[发明专利]一种自主构建sT2细胞表达外源性SLA-2基因及其制备方法

说明书

本发明属于生物医药领域，具体涉及一种自主构建sT2细胞表达外源性SLA‑2基因及其制备方法。我们构建了SLA‑2‑HB01、SLA‑2‑HB01‑Flag和SLA‑2‑HB01‑3×Flag真核表达载体，并经过无内毒素质粒的提取获得纯度较高的目的基因质粒，通过与psPAX2和pMD2.G混合瞬时转染293T细胞获得高滴度的慢病毒颗粒。分别收获SLA‑2‑HB01、SLA‑2‑HB01‑Flag和SLA‑2‑HB01‑3×Flag病毒，分别感染sT2细胞，经过筛选和Western blotting检测，证实成功构建SLA‑2‑HB01/sT2、SLA‑2‑HB01‑Flag/sT2和SLA‑2‑HB01‑3×Flag/sT2细胞系，并均优势表达SLA‑2‑HB01。另外，Western blotting实验也证实PK15细胞、sT2细胞和已转染sT2细胞中β2m蛋白表达量基本一致，说保守的轻链β2m在细胞内表达量稳定；上述数据为后续表位筛选奠定基础。

技术领域

本发明属于生物医药领域，具体涉及一种自主构建sT2细胞表达外源性SLA-2基因及其制备方法。

背景技术

MHC是集中于某一染色体，编码与免疫应答直接相关的一类细胞膜糖蛋白基因簇，呈高度多态性，是目前已知最丰富的基因系统。MHC分子在调节和启动机体免疫应答中发挥重要作用，如动物的免疫识别、对疾病的抵抗能力、免疫系统的调节等，很大程度上均依赖于MHC基因，其生物学功能与物种的生存息息相关，是免疫学研究最活跃的领域之一。

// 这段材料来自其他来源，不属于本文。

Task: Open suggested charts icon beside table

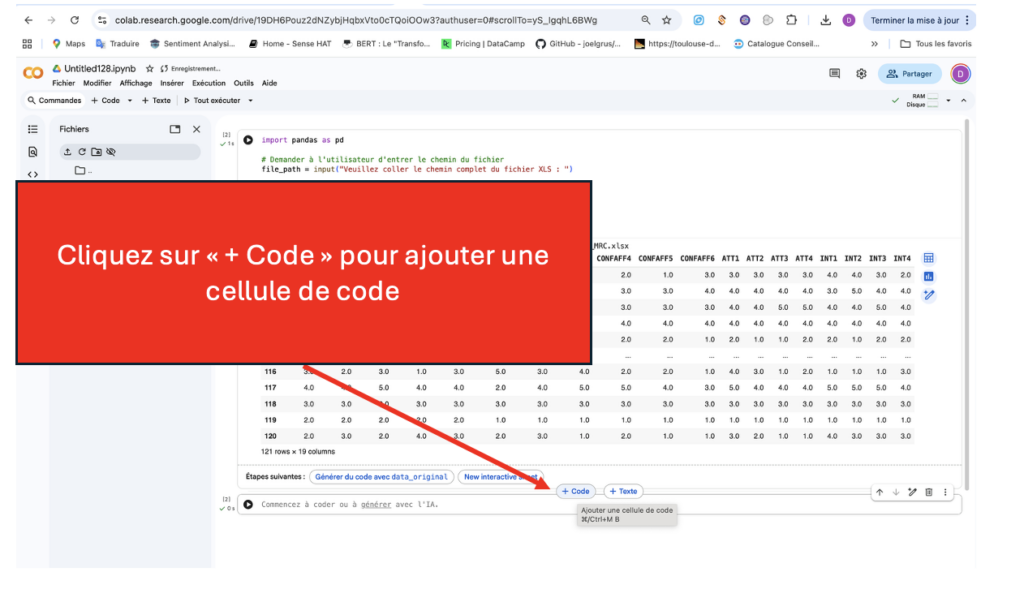Action: click(928, 276)
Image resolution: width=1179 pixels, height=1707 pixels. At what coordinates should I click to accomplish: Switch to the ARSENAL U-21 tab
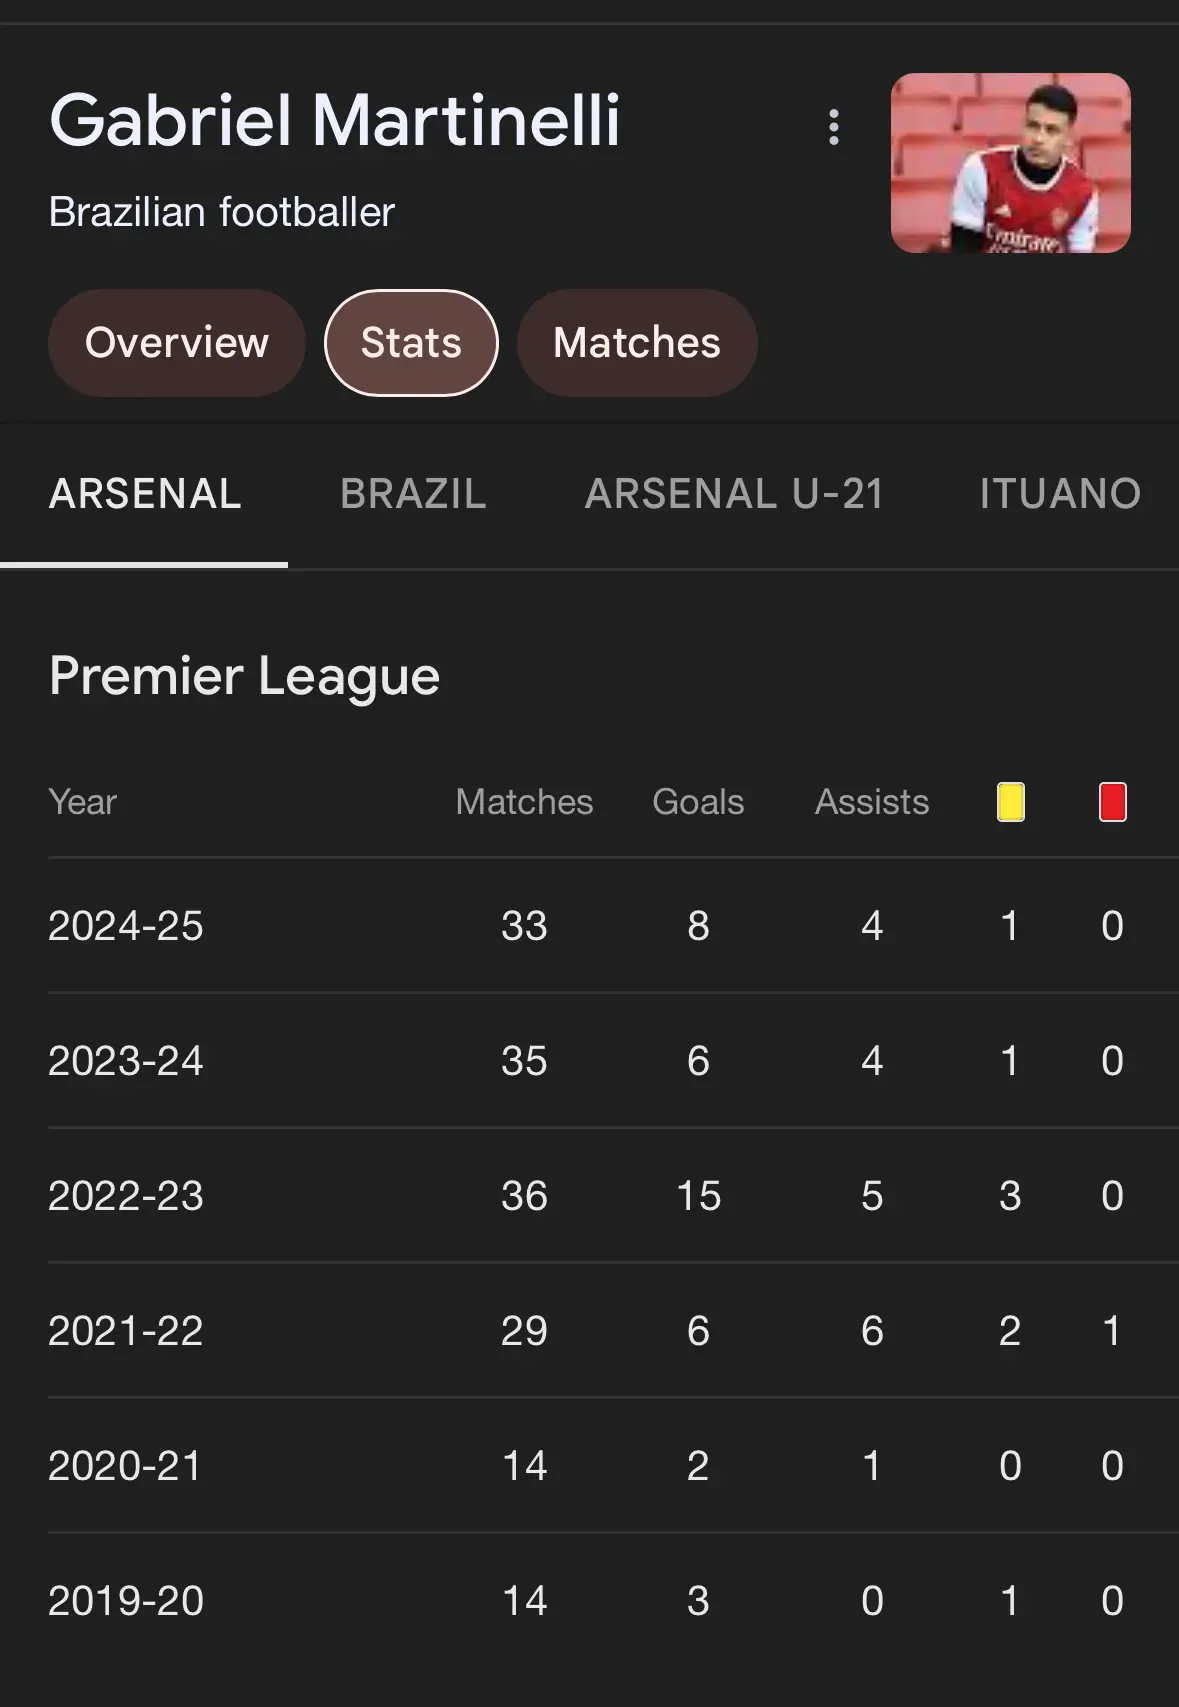click(x=734, y=494)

猪是用于研究MHC功能的重要动物模型。编码猪MHC的基因，又称为猪白细胞抗原(swine leukocyte antigen,SLA)，而关于SLA基因区域的表达调节研究非常少。SLA位于猪第7号染色体短臂着丝粒两端7p1.1位置，大多数SLA基因组区域分布有三个典型的基因簇：SLA I类，II类和III类，且基因组大小共约2Mb，是迄今为止检测到哺乳动物MHC中最短且是唯一已知的跨着丝粒的MHC。

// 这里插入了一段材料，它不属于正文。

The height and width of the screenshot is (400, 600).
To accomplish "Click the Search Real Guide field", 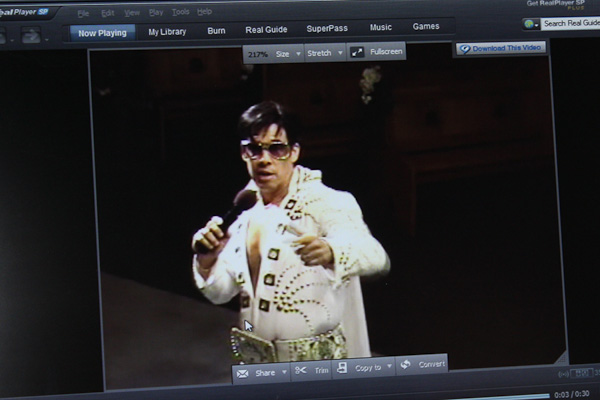I will (571, 23).
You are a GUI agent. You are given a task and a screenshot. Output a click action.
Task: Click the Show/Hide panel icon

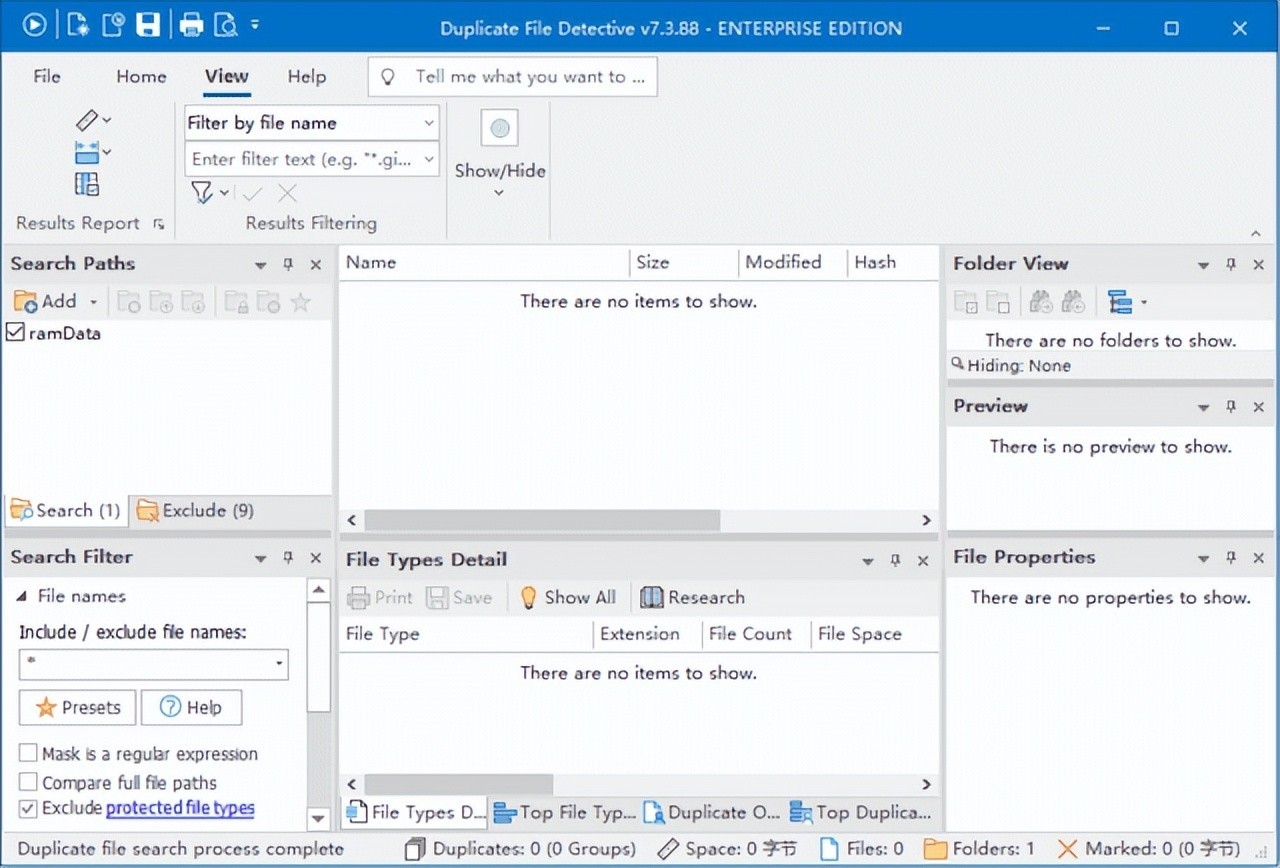click(500, 129)
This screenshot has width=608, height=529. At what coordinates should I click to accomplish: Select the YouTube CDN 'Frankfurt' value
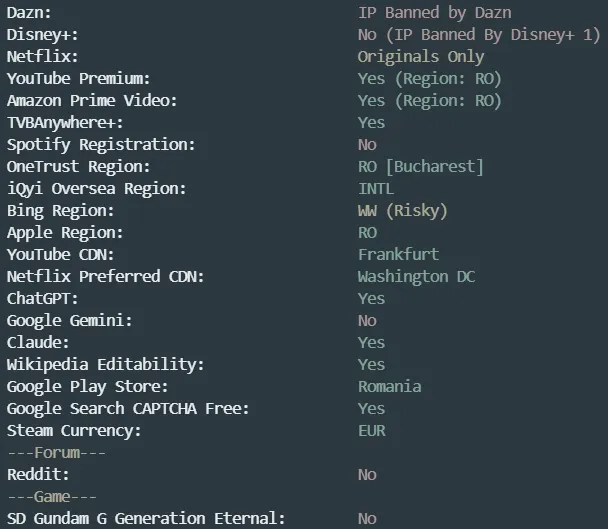pos(398,255)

SLAI类基因簇的长度约1.1Mb，主要包括经典I类基因(Ia)、I类相关基因(Ib)和I类相关诱生性抗性基因(Ic)。已经有超过100个经典的SLAI类等位基因被确定。SLAI包括重链和轻链，其中重链包括SLA-1，SLA-2和SLA-33个功能性基因，具有表达完整的SLA I类基因结构的功能，并具有多态性；而轻链β2m非常保守，在抗原表位存在下，与重链以非共价键结合，维持SLAI的稳定。SLA-1和SLA-3的基因序列具有高度相似性，所编码的前导链均包含21个氨基酸，5′和3′端非翻译区也高度同源。SLA-2基因编码的前导链则由24个氨基酸组成，5′和3′端非翻译区与SLA-1、SLA-3存在区别。已发现SLA-2基因座具有较高的表达水平，这意味着SLA-2分子在免疫过程中发挥主导地位。SLA-2是SLAI类分子的功能基因，能表达完整的SLAI类分子，具有递呈抗原肽的功能。

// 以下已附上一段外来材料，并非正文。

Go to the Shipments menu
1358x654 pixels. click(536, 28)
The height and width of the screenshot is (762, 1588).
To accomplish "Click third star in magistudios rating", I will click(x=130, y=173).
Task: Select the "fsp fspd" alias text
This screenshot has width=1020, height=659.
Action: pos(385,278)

在构建猪SLA-2真核表达载体时，eGFP可以作为报告基因，因为eGFP可以在宿主细胞内高效表达，且荧光强度也便于在荧光显微镜下观察慢病毒包装及感染宿主细胞的情况。但如果eGFP与MHC I类分子融合表达时，影响目的基因的定位与功能，原因为：1、eGFP太大，影响天然蛋白的构象；2、也可能与定位相关的信号肽刚好在N端或C端，从而影响目的基因的定位；3、也可能目的蛋白过表达，过表达后可能没有递呈肽类的功能。前期研究发现在MHC I蛋白分子的N端均存在一段由21个氨基酸残基组成的信号肽，所以为了避免ER腔面上的信号肽酶将荧光蛋白切除，在真核细胞分泌型蛋白及细胞膜蛋白质的N端一般都有16～26个氨基酸组成的信号肽，可引导蛋白质的跨膜转移或定位。慢病毒真核表达载体pCDH-CMV-MCS-EF1-copGFP-T2A-Puro(pCDH)为双启动子载体，CMV启动子驱动目的基因的高水平表达，EF1α启动子驱动eGFP报告基因和抗性基因转录为双顺反子，这样避免eGFP与SLA-2融合表达，且表达的外源蛋白结构较贴近天然构象的蛋白，保留信号肽在细胞中的定位功能。